Theologian Dr. John Frame writes in Doctrine of the Christine Life: “… in some cultures (like the ancient Roman, in which the New Testament was written) there is not much that Christians can do, other than pray, to influence political structures and policies. But when they can influence them, they should. In modern democracies, all citizens are ‘lesser magistrates’ by virtue of the ballot box. Christians have an obligation to vote according to God’s standards. And, as they are gifted and called, they should influence others to vote in the same way.”
Christians need to vote responsibly. We have an obligation to be informed about issues and candidates, and then vote for those whose stances most closely align with biblical principles. As voters, we share the responsibility of government and thus share accountability to God for what takes place in our nation. And yes, this may mean that at times we need to vote for a non-Christian, whether it’s a national, state or local race.

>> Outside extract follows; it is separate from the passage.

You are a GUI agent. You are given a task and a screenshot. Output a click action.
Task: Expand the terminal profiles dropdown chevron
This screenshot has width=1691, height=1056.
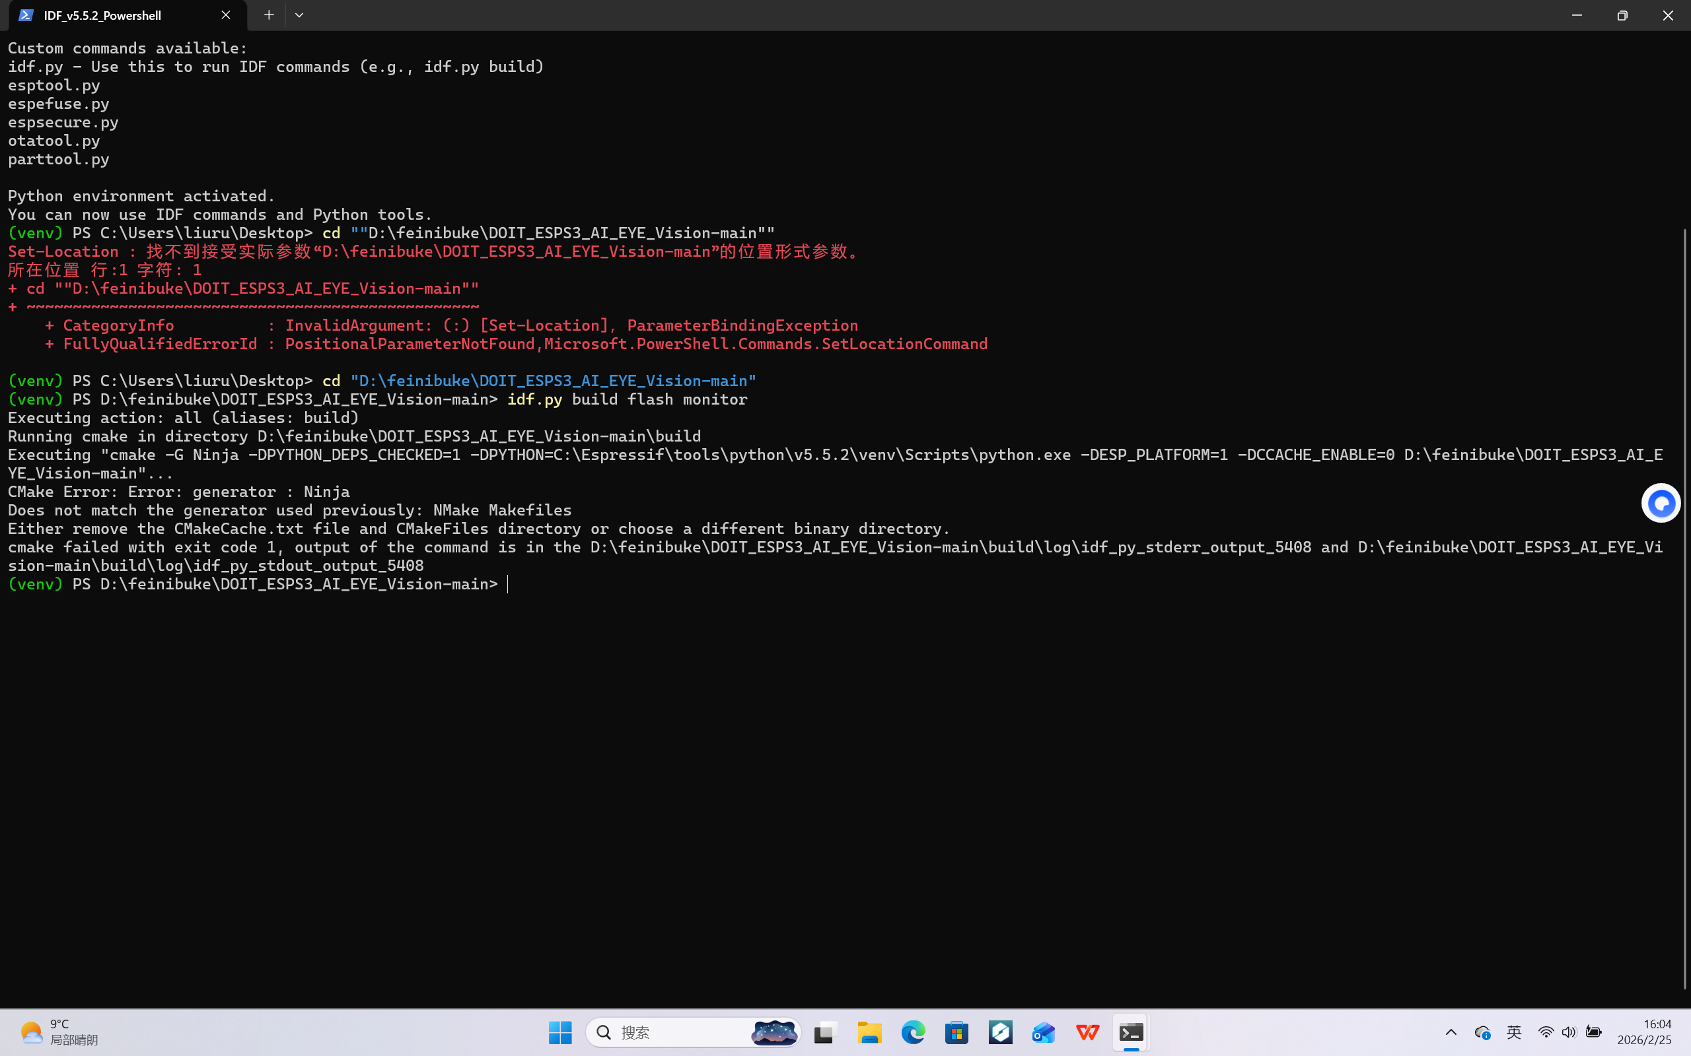(x=299, y=15)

There are many Christian brothers and sisters who feel anxiety about whether or not they should support Mitt Romney given that he is a Mormon. While I share their belief that Mormonism is not a Christian faith, biblical teachings reveal that I am to be civically responsible, and in America, that includes voting.
Regular readers of my column know that Governor Romney was not my first choice for president. But the fact is, one of only two men will be the next president of the United States: Barack Obama or Mitt Romney. Obama’s own record as a senator and now president reveals a man who believes in doctrines that are decidedly antithetical to Christianity and basic conservative morality. And a new documentary, 2016: Obama’s America (which I have recently seen and am now helping to promote) makes it crystal clear that Obama is also working to remake America into something very different than what our framers designed when they wrote the Constitution. Romney, while far from perfect, has got to win this election if we are going to have any hope of preserving biblical morality or the American dream.
I never look for the best Christian to be president – I look for the one who best reflects a strong moral character, and who is most likely to preserve my rights as a Christian and freedom-loving American.